# Anyone heading to the USA SchH Championships?



## Sarah'sSita (Oct 27, 2001)

This upcoming week in Iowa. I can't make it because of work. Looks like some great competition


----------



## lhczth (Apr 5, 2000)

Yup, we are heading over on Tuesday. The national helper seminar is on Wednesday along with the helper tryouts. Then I get to sit through the general board meeting on Thursday.







Looks like a good Nationals with a nice amount of entries.


----------



## chruby (Sep 21, 2005)

I plan on arriving Thursday evening. Just two hours away...to close not to go!! Looking forward to it~!


----------



## Joker (Sep 15, 2006)

Think I'm leaving early Friday morning less than 5hrs


----------



## lhczth (Apr 5, 2000)

Hey, make sure you come introduce yourself. I am also hoping Trish will come over.


----------



## wicked1996 (Aug 28, 2002)

I'll be there. I'm driving out with Steve and Claudia. We leave Tues at 6am. The trip is going to take almost 19 hrs (yuck!)

I'll be at the board meeting as well Lisa!


----------



## chruby (Sep 21, 2005)

Betty, where are you staying? It would be great to meet you!!


----------



## lhczth (Apr 5, 2000)

Betty, will you be watching the helper tryouts?


----------



## TRITON (May 10, 2005)

I'm going to miss seeing you Lisa







You too Mike! 

Would have loved to finally meet you too Betty. 

We have a basketball tournament this weekend and a day trip to Chicago.


----------



## wicked1996 (Aug 28, 2002)

chruby, we are staying at the Baymont Inn and Suites in Davenport. I'd love to finally meet you as well!! Just look for the Outkast Schutzhund Club jacket and you'll probably find me! LOL Claudia will be wearing that jacket. Depending on the weather, I may be wearing a brown and tan training jacket that has Carlo and Cayman's names on the back and my name on the front. If it's cold, I'll be bundled up in a different jacket!!
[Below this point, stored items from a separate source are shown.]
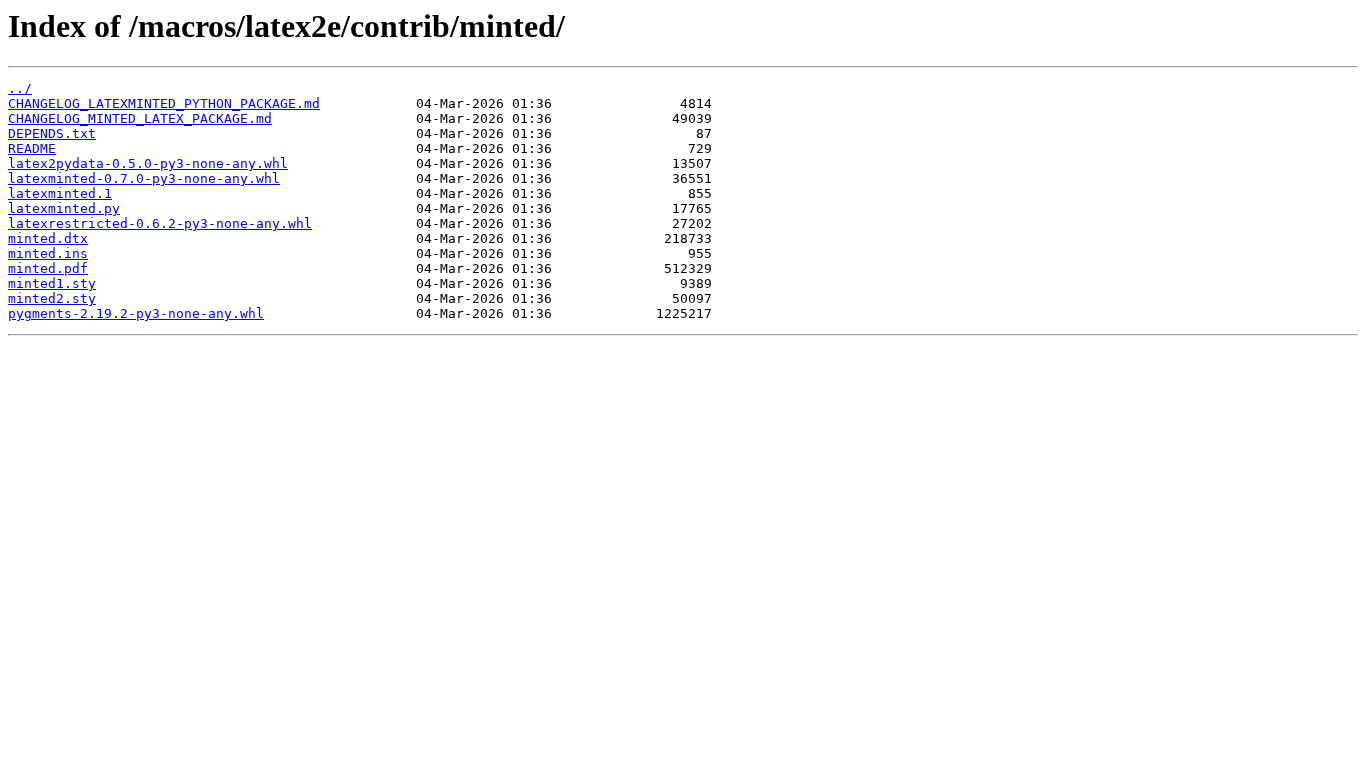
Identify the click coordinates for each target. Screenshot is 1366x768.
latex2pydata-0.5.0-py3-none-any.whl (148, 163)
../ (20, 88)
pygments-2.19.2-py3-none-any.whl (136, 313)
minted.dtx (48, 238)
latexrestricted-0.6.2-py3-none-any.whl (160, 223)
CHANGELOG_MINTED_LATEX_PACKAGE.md (140, 118)
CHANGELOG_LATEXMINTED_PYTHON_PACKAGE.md (164, 103)
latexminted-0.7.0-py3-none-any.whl (144, 178)
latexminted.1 (60, 193)
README (32, 148)
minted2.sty (52, 298)
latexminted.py (64, 208)
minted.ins (48, 253)
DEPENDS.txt (52, 133)
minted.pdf (48, 268)
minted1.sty (52, 283)
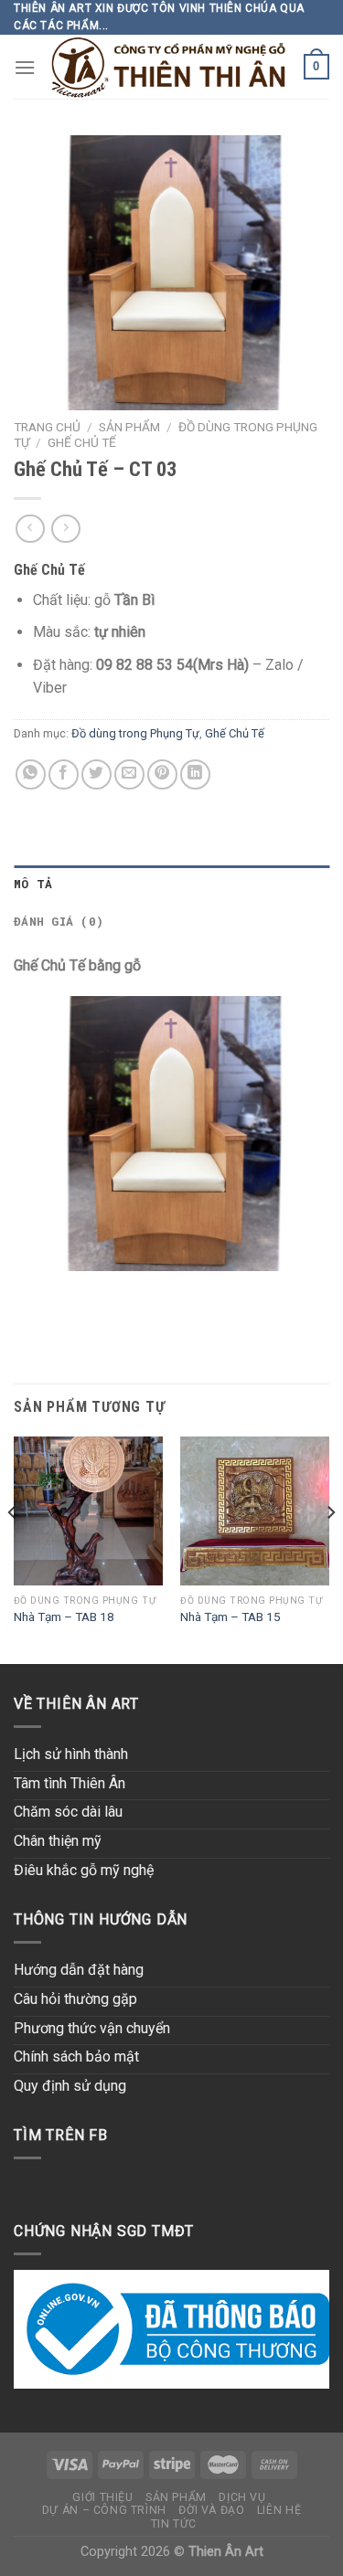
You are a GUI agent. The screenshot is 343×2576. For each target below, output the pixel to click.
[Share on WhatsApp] (31, 774)
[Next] (330, 1548)
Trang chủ (47, 426)
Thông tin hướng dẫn (101, 1919)
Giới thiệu (102, 2497)
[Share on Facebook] (63, 774)
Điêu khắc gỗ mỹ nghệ (84, 1870)
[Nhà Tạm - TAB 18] (88, 1510)
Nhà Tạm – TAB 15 (230, 1616)
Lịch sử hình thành (71, 1754)
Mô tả (33, 883)
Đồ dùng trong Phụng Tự (135, 733)
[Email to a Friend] (129, 774)
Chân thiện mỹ (58, 1841)
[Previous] (13, 1548)
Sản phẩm (129, 426)
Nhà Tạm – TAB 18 (64, 1616)
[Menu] (25, 67)
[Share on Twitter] (96, 774)
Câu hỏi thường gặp (75, 1999)
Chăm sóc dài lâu (68, 1811)
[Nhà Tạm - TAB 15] (254, 1510)
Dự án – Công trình (104, 2510)
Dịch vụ (242, 2497)
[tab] (171, 883)
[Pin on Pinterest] (162, 774)
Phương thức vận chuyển (92, 2028)
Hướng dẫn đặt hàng (79, 1969)
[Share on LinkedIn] (195, 774)
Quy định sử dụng (70, 2085)
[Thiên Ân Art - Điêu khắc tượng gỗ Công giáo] (169, 67)
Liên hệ (279, 2510)
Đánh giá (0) (58, 921)
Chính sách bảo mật (76, 2056)
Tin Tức (174, 2524)
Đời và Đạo (211, 2510)
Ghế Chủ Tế (82, 442)
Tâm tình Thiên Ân (69, 1783)
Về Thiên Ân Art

Lisa, yes, I'll be at the helper tryouts. I'm going to try to get some shots of Steve!









Awwww, I wish you could have made it! It really would have been nice to finally meet you as well!


----------



## lhczth (Apr 5, 2000)

Trish, basketball isn't as important as the Nationals.









Betty, I will look for you. I'll be hanging with one of Steve's competition. LOL I drive a slightly older white Ford truck with 4 doors and a white cap. We don't have club jackets yet. Keep talking about it, but never get it done.


----------



## wicked1996 (Aug 28, 2002)

Great Lisa! I'll be with Steve and Claudia all weekend. They will have their son Lenny with them. We should be fairly easy to spot. The OKSC Jackets are black and orange!

It will be great to finally meet you!

Trish, I agree with Lisa!!!


----------



## TRITON (May 10, 2005)

> Originally Posted By: wicked1996
> 
> Trish, I agree with Lisa!!!


Well ladies I don't know if it will compare to watching an entire day of 6th grade basektball














Don't tell my son that though


----------



## lhczth (Apr 5, 2000)

LOL Will miss you. Was really hoping you would be able to come over at least one day.


----------



## onyx'girl (May 18, 2007)

http://2009usagsdnationalchampionship.com
Wishing everyone attending a great time and good luck to the competitors!


----------



## chruby (Sep 21, 2005)

Betty....I'll find you...may have trouble recognizing Claudia with that new hairdo, lol....but I'll know the voice, lol......

Looking forward to a fun weekend and meeting everyone!!!


----------



## Lynn_P (Mar 17, 2004)

Have fun everyone!!!! Drive safely!!


----------



## GSDBESTK9 (Mar 26, 2002)

Good luck to all!! Specially to my Tara's littermate Tip!!!


----------



## Vinnie (Sep 4, 2001)

Good luck and have fun to all the board members attending! We expect pictures when you get back!


----------



## MaggieRoseLee (Aug 17, 2001)

Good Luck!


----------



## Joker (Sep 15, 2006)

> Originally Posted By: lhczthHey, make sure you come introduce yourself. I am also hoping Trish will come over.


I will Lisa 
Dang Trish never hurts to do the wrong thing now and then


----------



## Smithie86 (Jan 9, 2001)

Trish,

Do what we did at the WUSV. I handed Cara a camera and a video and she was in heaven. She did get some good shots and would comment on the grips.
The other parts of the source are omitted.